You probably best know me as someone with a raging love-hate relationship with Louisiana, my native state. And as a Nebraska transplant who generally is thrilled to be one.

It may surprise you, on the other hand, to know that I'm someone who, more often than not, just keeps his mouth shut instead of interfering with a body's God-given right to make himself look like an idiot, an ass . . . or both.

IT USUALLY surprises me when -- and where -- my inner pissed-off, ready-to-kick-Yankee-butt coonass from Baton Rouge erupts with full force. And as a native Baton Rougean, it surprises me even more when it's in full-throated defense of New Orleans.

"A thousand Omaha bands better than Cowboy Mouth"? Really? Leaving issues of musical taste aside . . . really?

What I told the guy, rather loudly, was this: "I'll guarantee you that 999 of those Omaha bands aren't anywhere as good as Cowboy Mouth. And I'll lay money on that."

I can say that because I've actually listened to Cowboy Mouth apart from an ill-conceived gig with shitty sound. For example, in the case of the band's 2006 "Voodoo Shoppe" release, I was left dancing and crying in the space of a single CD. And all you need to defeat a know-nothing is to know a little.

The guy walked away kind of stammering after I committed the ultimate Midwestern sin of being impolite in the face of complete bullshit. The effect is enhanced when someone thinks they're stating the obvious -- and then you call bullshit.

On the Plains, that moment when a blowhard is left defenseless by the belief that he couldn't possibly require one might be called "All hat and no horse." When I was a kid in Louisiana, we had a more colorful way of putting it: "His mouth overloaded his ass."

We Louisianians may have our problems -- and God knows our native state has more than its share of bad ones -- but one of them is not being boring.
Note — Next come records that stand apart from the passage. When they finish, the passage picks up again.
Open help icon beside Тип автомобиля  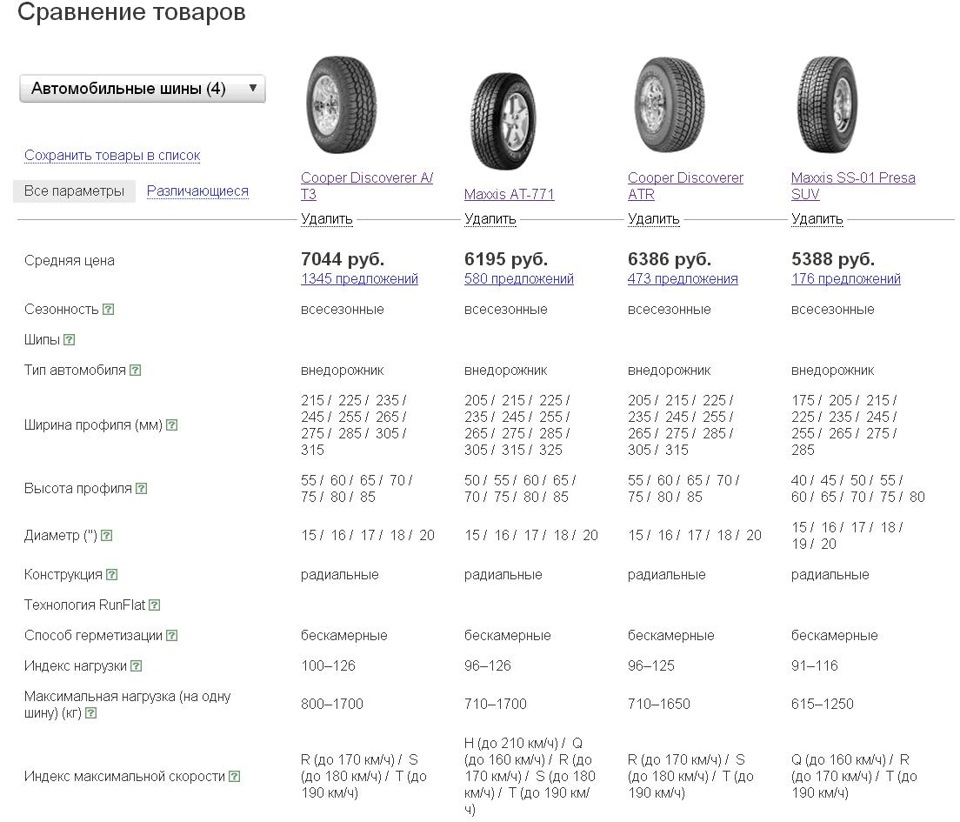(135, 371)
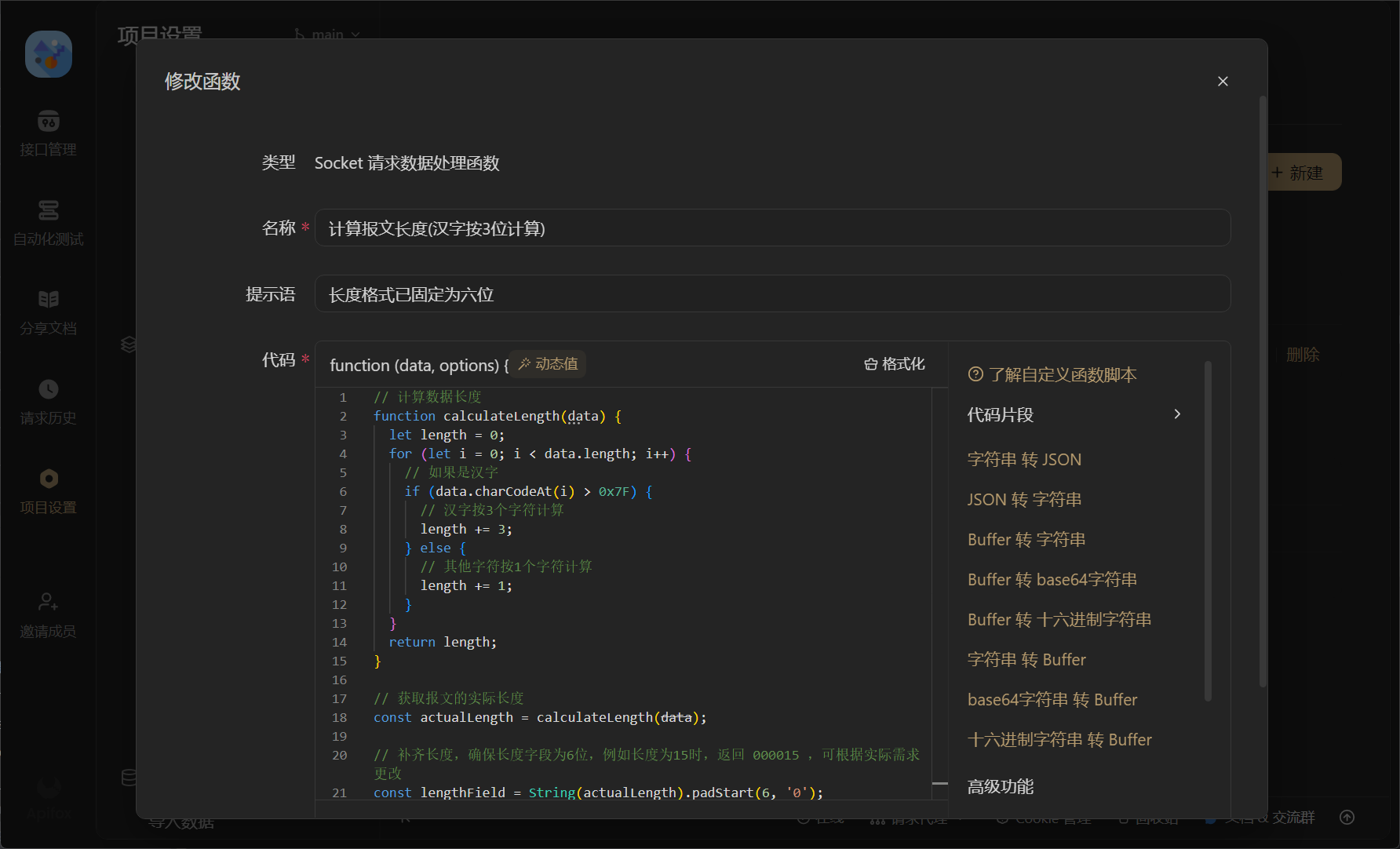Insert the 字符串 转 JSON snippet
Screen dimensions: 1400x849
point(1024,460)

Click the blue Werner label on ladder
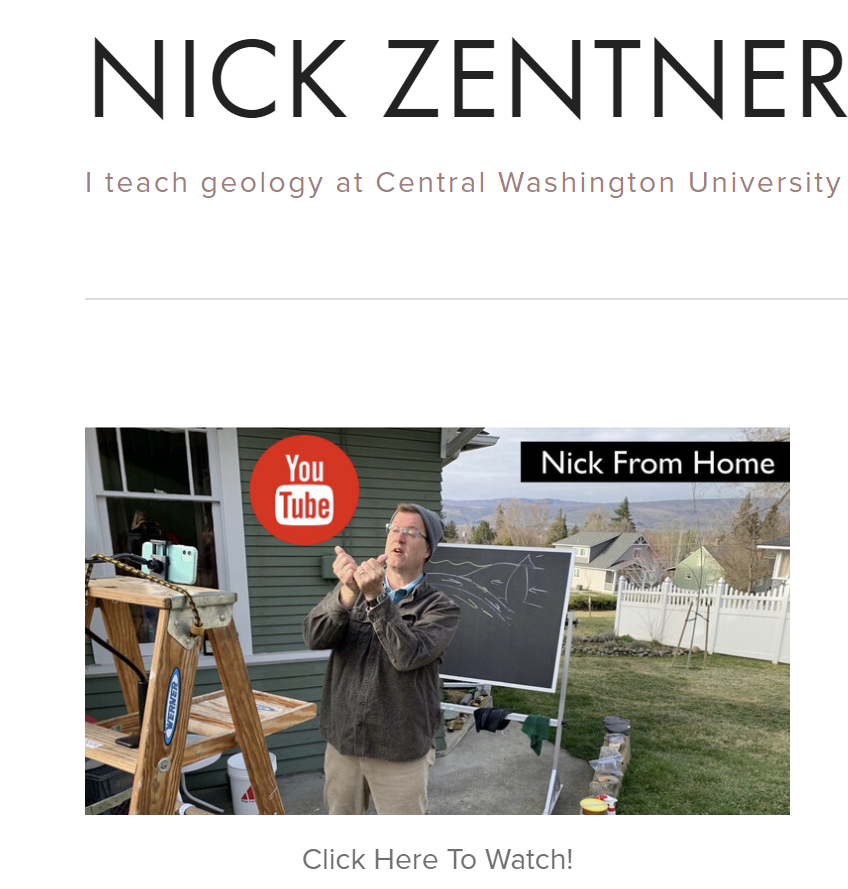pyautogui.click(x=172, y=705)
Boring might be more of a concern someplace that aspires to be the next musical Seattle instead of the next musical New Orleans.


DELUSIONAL,
arrogant and silly are definite immediate-action concerns for people in "the next Seattle" who think any but a couple or three local bands could hang for five minutes with a ragtag assortment of teenagers from the Tremé (or the Ninth Ward, or Central City, or the Seventh Ward) learning how to be a proper brass band on a French Quarter street corner in "the first New Orleans."

It would be like Nebraska touting far and wide the quality of its football program and the warmth and classiness of Memorial Stadium fans, only to have the "sea of red" raining Jack Daniels bottles upon visiting opponents after the Cornhuskers lose yet another game by 75 points.

Let's you and me examine some facts, Omaha.

Cowboy Mouth has been together for two decades. It's made more or less a go of it nationally. More importantly, it has made a go of it in New Orleans which, for all of its myriad problems and poverty, probably has more inherent cultural depth and musical talent in an average neighborhood than 21st-century Omaha has had to work with altogether as it pulls itself up toward the emo-wracked cultural nirvana of . . . Seattle.

I dunno, maybe a venerable and successful New Orleans rock band might get more respect here in Coolsville if Fred LeBlanc and company wore more plaid flannel. Sang more about the sheer psychic hell of living life in one's pasty white skin. Drank more Pabst Blue Ribbon and less Abita Turbodog.

And likewise, maybe people might really start to think Omaha really was Coolsville if Omahans started acting a lot less like Hicksville.